Whole transcriptome analysis of 3D-alginate-ECs, 3D-PEG-ECs, and 2D-ECs derived from H9s. (A,B) Global heat map of expressed genes and PCA of all ECs. (C) Heat map representation of the Spearman rank correlation coefficient between methods. Correlation color key goes from white (0, no correlation) to blue (1, perfect correlation). (D) Scatterplot in the log scale of gene expression for all ECs.

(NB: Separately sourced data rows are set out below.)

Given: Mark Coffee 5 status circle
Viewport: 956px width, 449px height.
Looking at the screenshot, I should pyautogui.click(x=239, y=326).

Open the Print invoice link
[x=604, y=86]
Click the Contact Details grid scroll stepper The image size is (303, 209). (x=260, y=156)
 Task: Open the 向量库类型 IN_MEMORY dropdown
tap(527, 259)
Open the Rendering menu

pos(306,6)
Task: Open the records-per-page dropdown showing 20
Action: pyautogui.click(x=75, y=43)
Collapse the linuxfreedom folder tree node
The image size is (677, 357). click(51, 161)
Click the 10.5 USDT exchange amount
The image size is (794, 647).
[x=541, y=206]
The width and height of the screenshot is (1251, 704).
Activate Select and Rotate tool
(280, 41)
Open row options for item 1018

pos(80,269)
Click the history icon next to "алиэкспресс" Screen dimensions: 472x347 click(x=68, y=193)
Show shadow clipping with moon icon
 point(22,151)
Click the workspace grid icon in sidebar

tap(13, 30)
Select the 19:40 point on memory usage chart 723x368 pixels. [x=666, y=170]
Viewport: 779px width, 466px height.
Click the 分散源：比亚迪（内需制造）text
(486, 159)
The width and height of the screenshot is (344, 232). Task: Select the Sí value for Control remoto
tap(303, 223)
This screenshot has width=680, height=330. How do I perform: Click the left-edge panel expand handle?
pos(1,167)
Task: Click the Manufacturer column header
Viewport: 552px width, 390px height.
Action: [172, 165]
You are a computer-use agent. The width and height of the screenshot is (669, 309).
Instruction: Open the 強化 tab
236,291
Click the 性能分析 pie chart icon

Three biological replicates are used for each sample.

Figure 6

Differential gene expression analysis among all ECs derived from H9s. (A,B) Top 10 upregulated GO terms in the 3D-PEG-EC and 3D-alginate-EC groups compared with 2D-ECs, respectively. (C,D) Venn diagram showing the upregulated and downregulated gene counts in 2D-EC, 3D-PEG-EC, and 3D-alginate-EC groups. (E–I) log ₂ (expression level in 3D-PEG-ECs or 3D-alginate-ECs/expression level in 2D-ECs) of extracellular matrix genes. (J–M) log ₂ (expression level in 3D-PEG-ECs or 3D-Alginate-ECs/expression level in 2D-ECs) of genes related to EC secretome (J), glycolysis (K), angiogenesis (L), and proliferation (M).